A few days ago, I met a woman whose young child has been diagnosed with Prader-Willi Syndrome.

And while I am no expert on Prader-Willi, I have a general idea of the associated symptoms.

These include:

  • low levels of testosterone
  • sleep disorders
  • strabismus (mis-aligned eyes)
  • scoliosis
  • delayed puberty
  • weak muscles
  • extreme flexibility
  • learning disabilities
  • various
  • and an insatiable desire to eat which leads to compulsive overeating, morbid obesity and an increased risk of diabetes and various other obesity related conditions

The cause of PWS is genetic.

Although the exact genes responsible for Prader-Willi syndrome haven’t been identified, the problem is known to lie in a particular region of chromosome 15.

This defect in chromosome 15 leads to a malfunctioning hypothalamus.

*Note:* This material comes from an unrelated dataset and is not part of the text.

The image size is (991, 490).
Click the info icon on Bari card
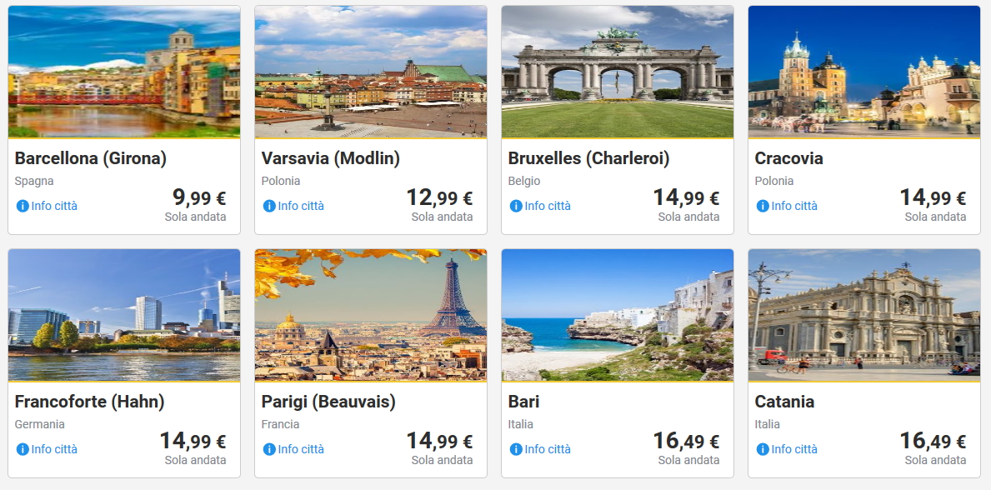point(516,449)
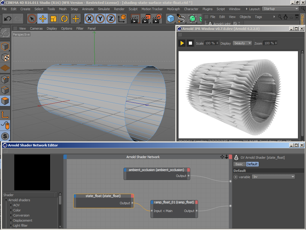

This results in a flaw in the hypothalamus part of their brain, which normally registers feelings of hunger and satiety. The number of oxytocin neurones–the putative satiety neurones–in the hypothalamic paraventricular nucleus is markedly decreased in Prader-Willi syndrome. This is presumed to be the basis of the insatiable hunger and obesity of patients with the syndrome.


This means that people with this flaw never feel full; they have a continuous urge to eat that they cannot learn to control. To compound this problem, people with PWS need less food than their peers without the syndrome because their bodies have less muscle and tend to burn fewer calories.

Doesn’t sound very nice, does it?

So, maybe that explains my irritation the very next day when I had a chat with someone who told me that the reason they are fat is their genetics. His mom is overweight and so is his father.

Never mind that he was drinking a Starbucks Venti Mocha Frappucino and munching on some sort of scone while we had this brief conversation.


So, like the shit-disturber I am (pardon my French), I asked him if he suffered from Prader-Willi or some other form of genetic disorder.

[blank stare]

The moral of the story….the next time you are feeling sorry for your obviously fat genetics, think about the little guy in that Prader-Willi video….feeling hungry all the time.

If you’re overweight, odds are it ain’t your genetics.

And if it ain’t your genetics, you can do something about it.